Small biz confidence gives expansion a lift

From the pages of In Business magazine.

William Dunkelberg, chief economist of the National Federation of Independent Businesses, might be pinching himself about the economic data the NFIB now sees, but he’s pretty matter of fact about how good it really is.

“This is some of the best stuff we’ve seen in 45 years of talking to small businesses,” he states.

Dunkelberg was in Madison recently as part of a Small Business Economic Road Show along with Wayne Best, head of business and economic insights for Visa Inc. The Federation’s most recent Small Business Economic Trends Survey tells us that the good news includes a surge in small-business optimism, increased wages, and plans for business expansion.

About the only thing serving as a drag on growth is the difficulty small employers — who comprise roughly half of private gross domestic product — are having in beefing up their respective workforces. That concern is real and has created a labor market that is quite advantageous to jobseekers — so advantageous that the national unemployment rate is now under 4% and the state of Wisconsin’s has dipped below 3%.

Dunkelberg has overseen the widely watched survey and the NFIB Small Business Optimism Index since 1973. “They [small employers] have done very well lately,” he notes. “We’re in the second longest expansion in our history, and they played a major role in that, keeping us going for eight years when growth was slow, and then accelerating growth by 50%, from 2% to the 3% growth that we have now, which is massive and really accelerating us into the next few months, and we hope into the next few years.”

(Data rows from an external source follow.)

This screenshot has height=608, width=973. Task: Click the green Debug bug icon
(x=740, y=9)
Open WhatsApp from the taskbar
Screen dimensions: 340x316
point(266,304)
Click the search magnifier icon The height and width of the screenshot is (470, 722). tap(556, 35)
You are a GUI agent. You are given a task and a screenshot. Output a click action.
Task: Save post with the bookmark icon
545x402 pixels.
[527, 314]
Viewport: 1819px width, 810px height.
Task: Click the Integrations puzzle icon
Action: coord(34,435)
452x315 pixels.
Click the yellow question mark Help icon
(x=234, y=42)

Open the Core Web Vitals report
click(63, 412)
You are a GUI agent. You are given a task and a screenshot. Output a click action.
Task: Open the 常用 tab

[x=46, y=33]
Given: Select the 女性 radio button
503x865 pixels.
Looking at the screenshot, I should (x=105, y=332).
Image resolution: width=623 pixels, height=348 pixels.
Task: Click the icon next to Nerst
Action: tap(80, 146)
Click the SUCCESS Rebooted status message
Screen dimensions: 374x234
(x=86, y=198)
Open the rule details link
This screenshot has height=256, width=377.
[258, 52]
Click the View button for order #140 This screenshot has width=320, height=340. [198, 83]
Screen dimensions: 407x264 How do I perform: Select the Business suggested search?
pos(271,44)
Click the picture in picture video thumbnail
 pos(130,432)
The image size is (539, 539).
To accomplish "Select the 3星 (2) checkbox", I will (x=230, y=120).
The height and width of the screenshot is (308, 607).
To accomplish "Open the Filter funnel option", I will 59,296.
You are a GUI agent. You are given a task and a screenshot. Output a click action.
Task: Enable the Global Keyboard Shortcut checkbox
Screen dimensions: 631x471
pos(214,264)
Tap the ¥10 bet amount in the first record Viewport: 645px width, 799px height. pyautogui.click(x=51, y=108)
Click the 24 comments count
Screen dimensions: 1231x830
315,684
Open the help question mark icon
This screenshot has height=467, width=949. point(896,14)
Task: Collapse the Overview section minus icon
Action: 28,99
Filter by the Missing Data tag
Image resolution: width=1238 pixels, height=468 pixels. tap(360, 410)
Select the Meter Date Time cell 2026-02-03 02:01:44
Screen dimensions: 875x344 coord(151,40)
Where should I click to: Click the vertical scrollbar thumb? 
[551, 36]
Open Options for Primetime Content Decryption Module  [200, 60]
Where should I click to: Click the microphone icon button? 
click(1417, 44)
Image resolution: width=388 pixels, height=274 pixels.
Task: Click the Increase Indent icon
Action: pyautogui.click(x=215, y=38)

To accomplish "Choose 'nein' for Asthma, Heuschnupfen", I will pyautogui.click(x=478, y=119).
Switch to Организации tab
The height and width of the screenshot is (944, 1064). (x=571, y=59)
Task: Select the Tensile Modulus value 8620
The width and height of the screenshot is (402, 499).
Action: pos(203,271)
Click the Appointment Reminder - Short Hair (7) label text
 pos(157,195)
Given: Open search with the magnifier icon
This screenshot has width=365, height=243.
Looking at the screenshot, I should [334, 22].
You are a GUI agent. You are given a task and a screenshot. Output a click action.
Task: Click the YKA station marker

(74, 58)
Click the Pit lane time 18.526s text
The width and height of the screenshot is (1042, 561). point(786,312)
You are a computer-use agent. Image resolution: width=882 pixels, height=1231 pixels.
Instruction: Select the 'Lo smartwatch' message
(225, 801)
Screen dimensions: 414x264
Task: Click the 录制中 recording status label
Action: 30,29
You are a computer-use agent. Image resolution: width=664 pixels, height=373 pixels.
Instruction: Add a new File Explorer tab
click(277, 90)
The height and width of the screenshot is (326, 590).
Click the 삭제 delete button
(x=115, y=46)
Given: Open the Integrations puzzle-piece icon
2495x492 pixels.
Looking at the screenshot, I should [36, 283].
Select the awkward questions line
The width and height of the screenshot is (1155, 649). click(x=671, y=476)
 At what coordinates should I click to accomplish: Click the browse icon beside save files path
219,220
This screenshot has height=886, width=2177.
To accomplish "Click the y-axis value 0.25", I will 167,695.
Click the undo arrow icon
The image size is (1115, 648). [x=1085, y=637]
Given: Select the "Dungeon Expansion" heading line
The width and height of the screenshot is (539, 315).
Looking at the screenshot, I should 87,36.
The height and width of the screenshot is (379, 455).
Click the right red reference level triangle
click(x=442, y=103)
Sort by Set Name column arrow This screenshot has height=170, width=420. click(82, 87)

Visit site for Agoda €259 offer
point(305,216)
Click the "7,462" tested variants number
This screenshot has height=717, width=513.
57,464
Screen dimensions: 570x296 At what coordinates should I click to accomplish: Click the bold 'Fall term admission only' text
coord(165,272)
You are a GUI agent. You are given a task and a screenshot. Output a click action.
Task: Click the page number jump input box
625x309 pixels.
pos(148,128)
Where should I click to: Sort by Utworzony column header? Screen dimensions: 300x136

Based on recent public opinion surveys, President Trump is getting more of the credit for the expanded expansion, as most small business owners appreciate his regulatory streamlining and tax rate reductions that have put more money in consumers’ pockets. Former President Obama also gets his share of the credit for stopping the bleeding that took place in 2008–09 and presiding over a long expansion. To Dunkelberg, however, all the credit goes to small business owners because ultimately “they are the ones who get it done” no matter what set of policies are pursued.